People aren’t leaving church because they aren’t entertained. They are leaving because the theology we have been handed has been a theology of terror.

Trump was now a viable candidate and it was beyond my imagination how my world was justifying this man. What he said about Mexicans, his rally where he called Colin Kaepernick an SOB, made fun a disabled reporter, has raped and violated women with his actions and words, DACA, the border crisis, and the list goes on.

I was so lost and depressed. The silence from church on sexual violence broke my heart in ways that I don’t know will every heal completely. I know now that is ok, because even when Jesus was resurrected-he still bore the scars. But now these scars have turned into a way of life for me. A way into deeper living and learning how to love even when that love is not returned. I have found the people who love me back, and are helping me become who I was born to be that was denied  me previously because I am a woman. How did this happen? Martin Luther King, Jr.

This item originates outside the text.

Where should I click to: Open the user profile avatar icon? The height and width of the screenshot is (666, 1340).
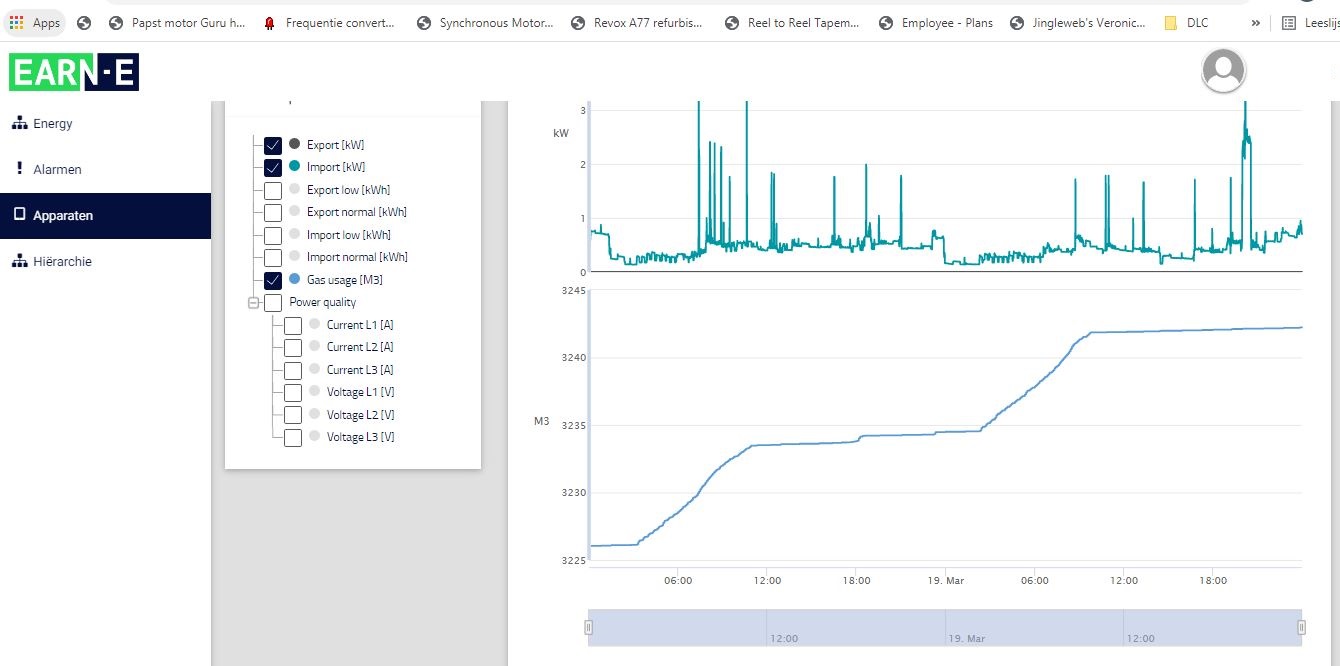pos(1224,70)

When I heard the silence regarding women from church, I finally could hear much more clearly than I did before the voices my brothers and sisters of color have been telling me for years regarding racism. It is one thing to know racism exists and contribute to causes to raise awareness (and share quotes); it is another to join in solidarity together and work to end it. I don’t like using the term people of color, but so many groups of people are represented- Latino/a, Native Americans, black lives, poor people (who tend to be people of color, but there are a lot of poor white people, and King was marching with them when he was murdered by white supremacy).

My husband is Native American, and his family was colonized by this nation. I am studying and working on decolonializing myself and decolonizing his family. Hard truths have been discovered like Abraham Lincoln being the worst friend to Native Americans. What he has done to the Dakota Indians cost more lives than any other US President. And Andrew Jackson was the absolute cruelest with the Trail of Tears (Indian Removal) and was a slaveowner. Our cotton fields were lands stolen from Native Americans. I have pictures of me as a little one in the fields of cotton that I have always thought were cute. I had no idea. But my grandpa was a poor white farmer with no agency of his own to know either. This is what happens when we are educating people with only one point of view. Power used for evil needs this to thrive.

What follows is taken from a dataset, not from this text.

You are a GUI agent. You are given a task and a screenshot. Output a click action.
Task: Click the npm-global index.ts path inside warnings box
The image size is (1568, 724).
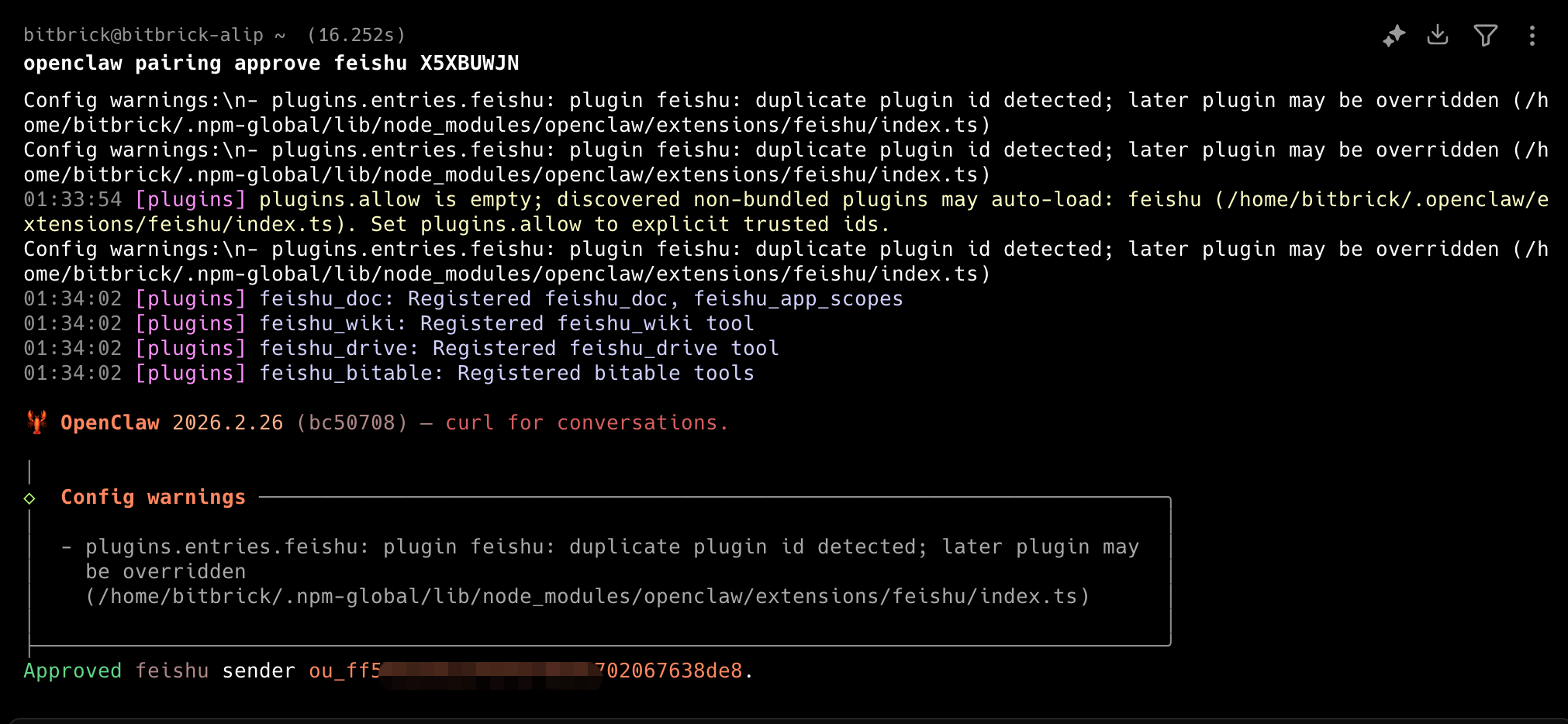coord(588,596)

When I came to Wilshire Baptist Church, desperate to find a church that knew this world existed and needed help, I heard Reverend Barber was coming to town for MLK Jr weekend. It was only a few weeks away. The Shabbat I attended where several other faiths were represented (and I heard reading from their Scripture), people from all nations (and we are all Americans too), all sexual identities and orientations, disabled people (including Reverend Barber!), etc. is the most powerful moment of my life. This is the spirit of King that we not only celebrate, but continue his work that is not finished. This is the moment I knew I had found my home in a Baptist Church, but not an exclusive Baptist Church. A Baptist Church that joins the story of the world – like King. (it is not accident his last name is King; a different kind of King)

Reverend Barber has brought back the Poor People’s Campaign: https://www.poorpeoplescampaign.org/.

Because of King my life has gone into territory I never knew I could go. I don’t take this lightly. In Washington DC at the Alliance of Baptists Conference we repented of our sins for what done to Native Americans, and that our country was built on the labor of black bodies in slavery. Here are the statements.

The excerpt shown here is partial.